Reproduce the Adaline algorithm explanation word for word, from start to finish.

● TEXT EXTRACT:
__________

Adaline is a single-layer neural network used for binary classification. It is an improvement over the perceptron algorithm and is based on the concept of minimizing a cost function using gradient descent. Below is an explanation of the algorithm based on the provided code implementation.

---

## Algorithm Steps

### 1. **Initialization**
- The weights (`self.w_`) and bias (`self.b_`) are initialized randomly using a normal distribution with a small scale (`scale=0.01`).
- The learning rate (`self.lr`) and number of iterations (`self.n_iters`) are set during initialization.

---

### 2. **Training (Fit Method)**
Adaline uses **gradient descent** to minimize the **mean squared error (MSE)** loss function. For each epoch (iteration):

1. **Net Input**: Compute the net input as a linear combination of the input features and weights, plus the bias:

   $net$\_$input$ $=$ $X$ $⋅$ $w$ + $b$


2. **Activation Function**: The activation function is the identity function (i.e., no transformation is applied):
   
   $output =$ $net$\_$input$

3. **Error Calculation**: Compute the error as the difference between the true labels (`y`) and the predicted output:
   
   $errors = y - output$

4. **Weight and Bias Update**: Update the weights and bias using the gradient of the MSE loss function:

   $w$ = $w$ + $η$ $⋅$ $\frac{2}{N}$ $⋅$ $X^{T}$ $⋅$ $errors$

   $b$ = $b$ + $η$ $⋅$ $\frac{2}{N}$ $⋅$ $mean(errors)$

   Here, $eta$ is the learning rate, and $N$ is the number of samples.

__________

(Element and text location data)
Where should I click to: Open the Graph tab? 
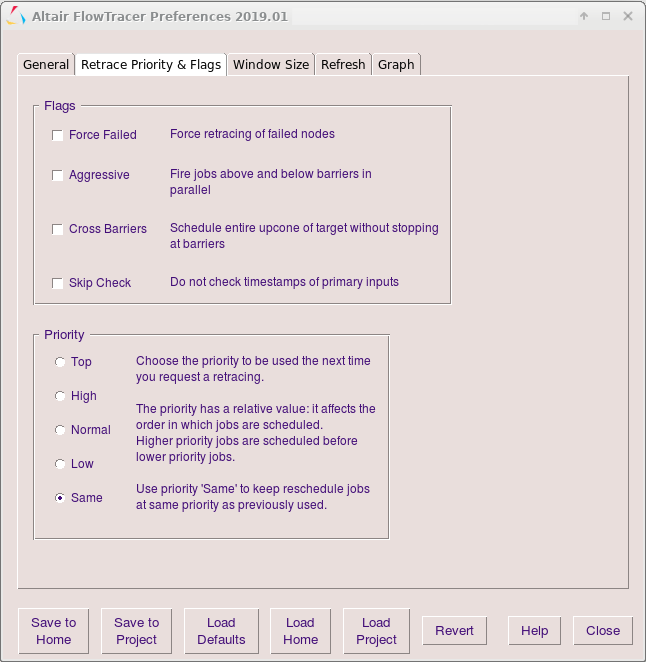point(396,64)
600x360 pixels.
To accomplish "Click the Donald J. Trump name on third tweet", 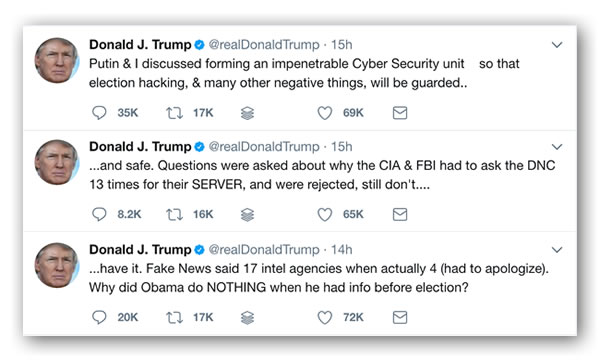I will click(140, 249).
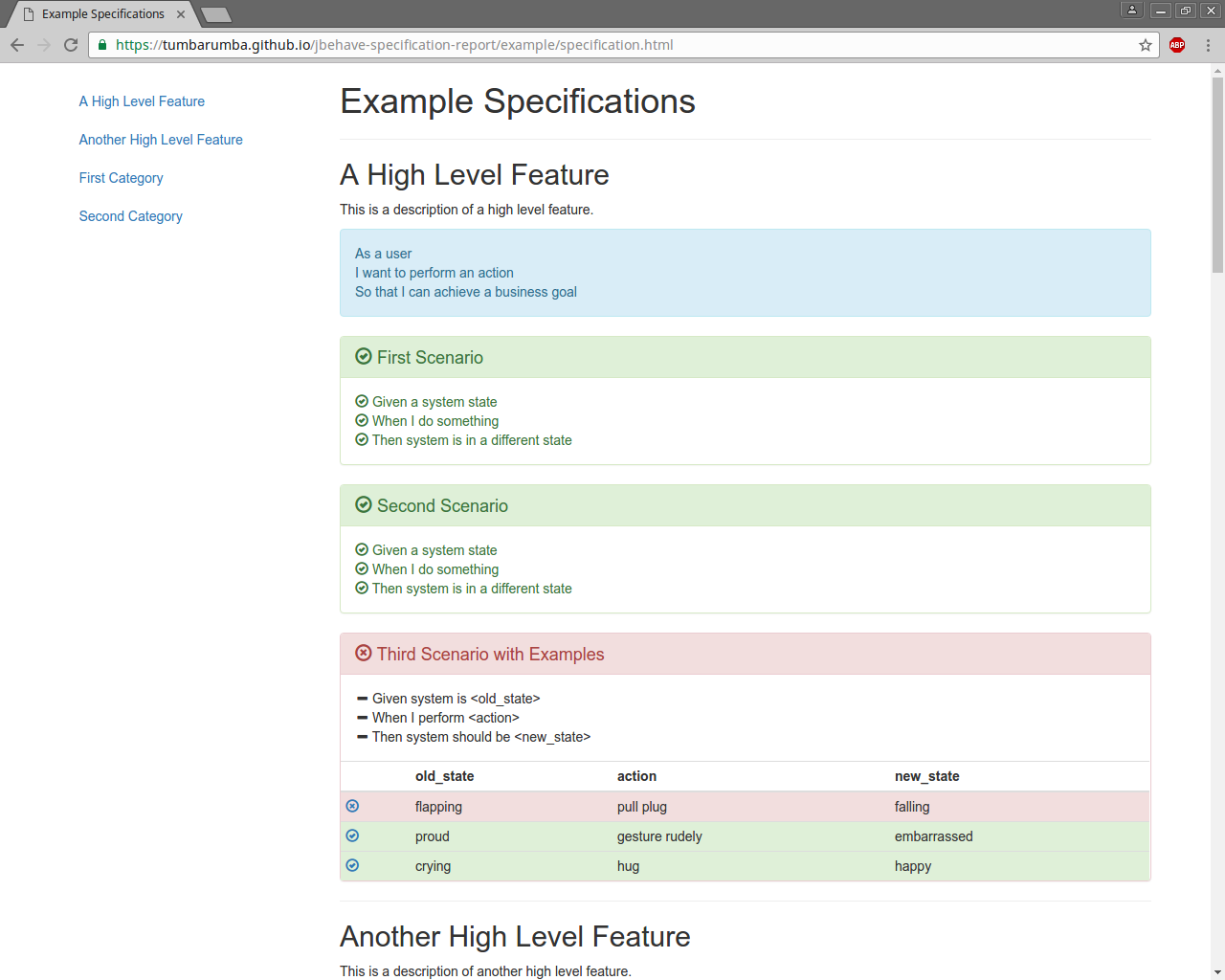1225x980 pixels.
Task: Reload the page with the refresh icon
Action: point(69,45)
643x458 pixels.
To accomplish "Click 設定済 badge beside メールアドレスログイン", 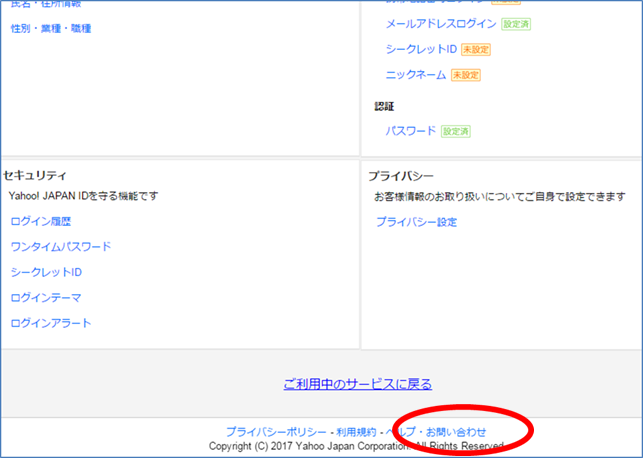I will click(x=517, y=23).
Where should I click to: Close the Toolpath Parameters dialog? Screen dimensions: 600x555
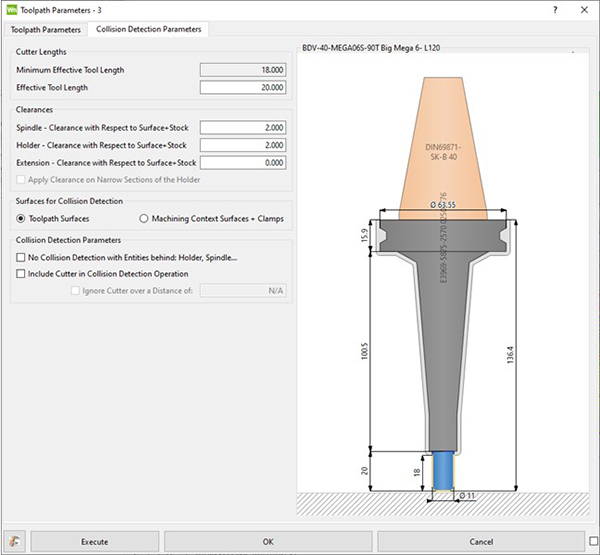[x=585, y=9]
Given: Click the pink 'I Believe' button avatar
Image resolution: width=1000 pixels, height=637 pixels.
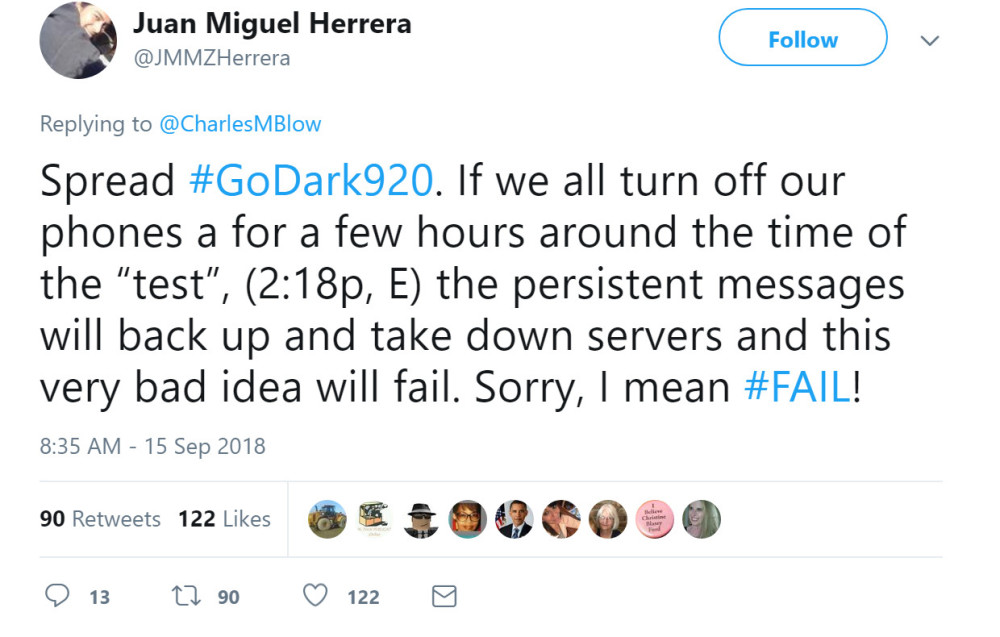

__________

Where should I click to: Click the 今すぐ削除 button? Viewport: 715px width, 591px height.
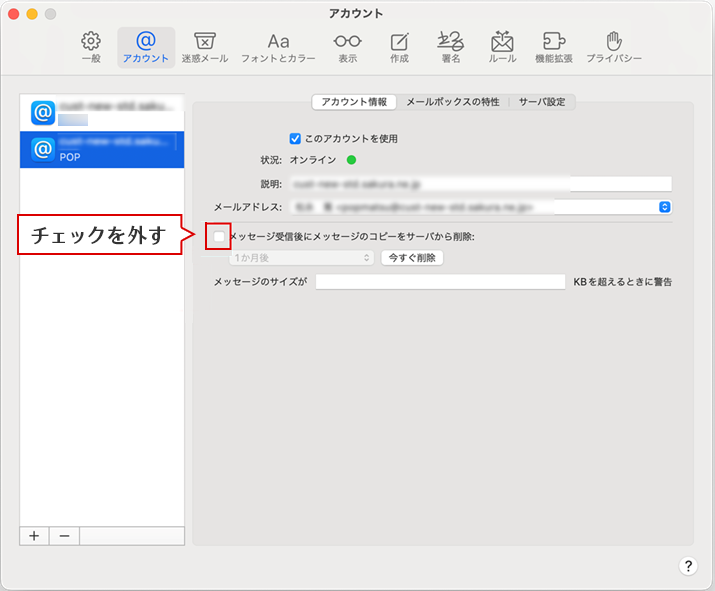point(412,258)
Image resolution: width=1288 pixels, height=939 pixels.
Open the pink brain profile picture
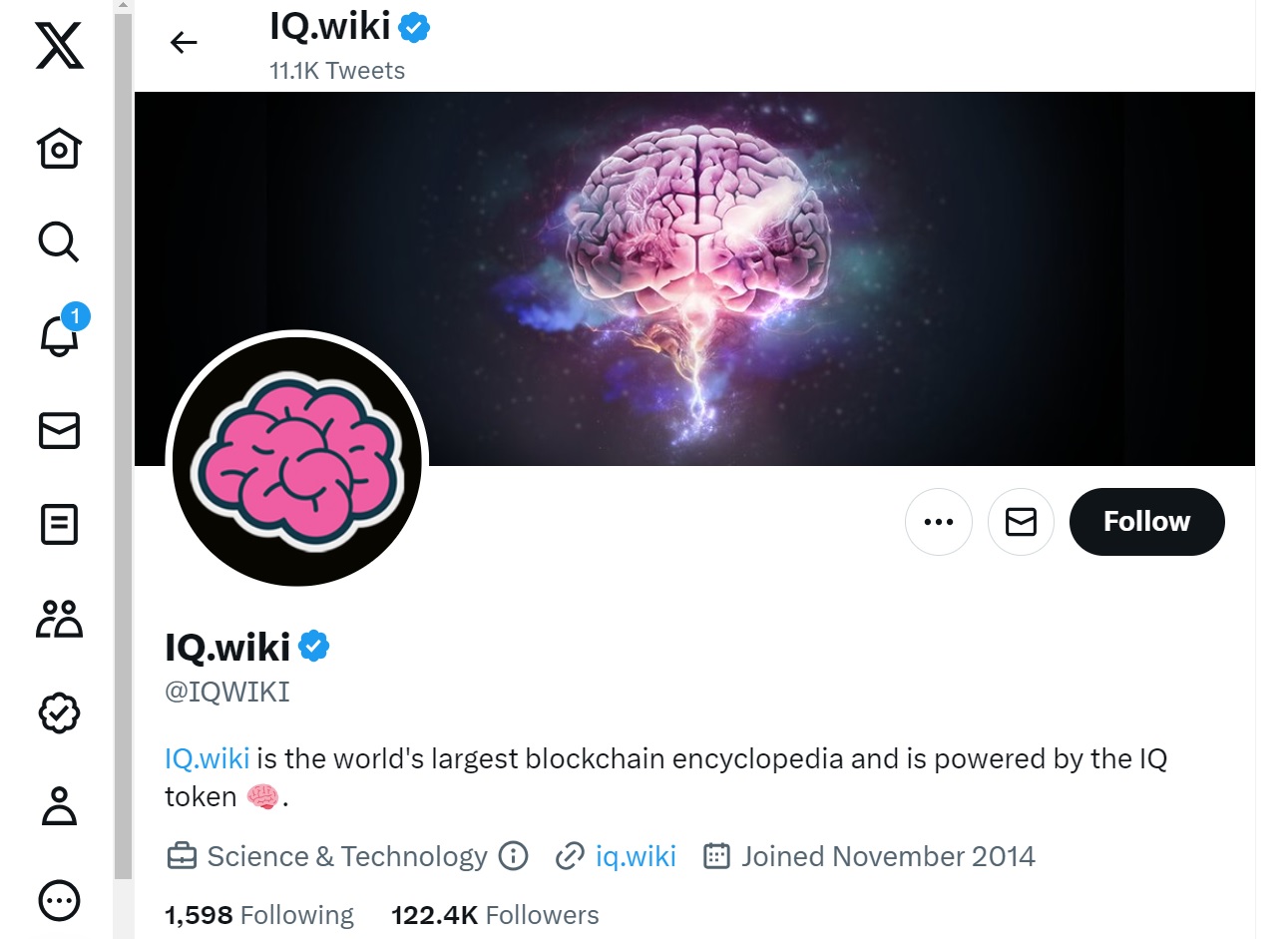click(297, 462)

__________

● RESULT OF THIS EXERCISE:
Adaline is a single-layer neural network used for binary classification. It is an improvement over the perceptron algorithm and is based on the concept of minimizing a cost function using gradient descent. Below is an explanation of the algorithm based on the provided code implementation.

---

## Algorithm Steps

### 1. **Initialization**
- The weights (`self.w_`) and bias (`self.b_`) are initialized randomly using a normal distribution with a small scale (`scale=0.01`).
- The learning rate (`self.lr`) and number of iterations (`self.n_iters`) are set during initialization.

---

### 2. **Training (Fit Method)**
Adaline uses **gradient descent** to minimize the **mean squared error (MSE)** loss function. For each epoch (iteration):

1. **Net Input**: Compute the net input as a linear combination of the input features and weights, plus the bias:

   $net$\_$input$ $=$ $X$ $⋅$ $w$ + $b$


2. **Activation Function**: The activation function is the identity function (i.e., no transformation is applied):
   
   $output =$ $net$\_$input$

3. **Error Calculation**: Compute the error as the difference between the true labels (`y`) and the predicted output:
   
   $errors = y - output$

4. **Weight and Bias Update**: Update the weights and bias using the gradient of the MSE loss function:

   $w$ = $w$ + $η$ $⋅$ $\frac{2}{N}$ $⋅$ $X^{T}$ $⋅$ $errors$

   $b$ = $b$ + $η$ $⋅$ $\frac{2}{N}$ $⋅$ $mean(errors)$

   Here, $eta$ is the learning rate, and $N$ is the number of samples.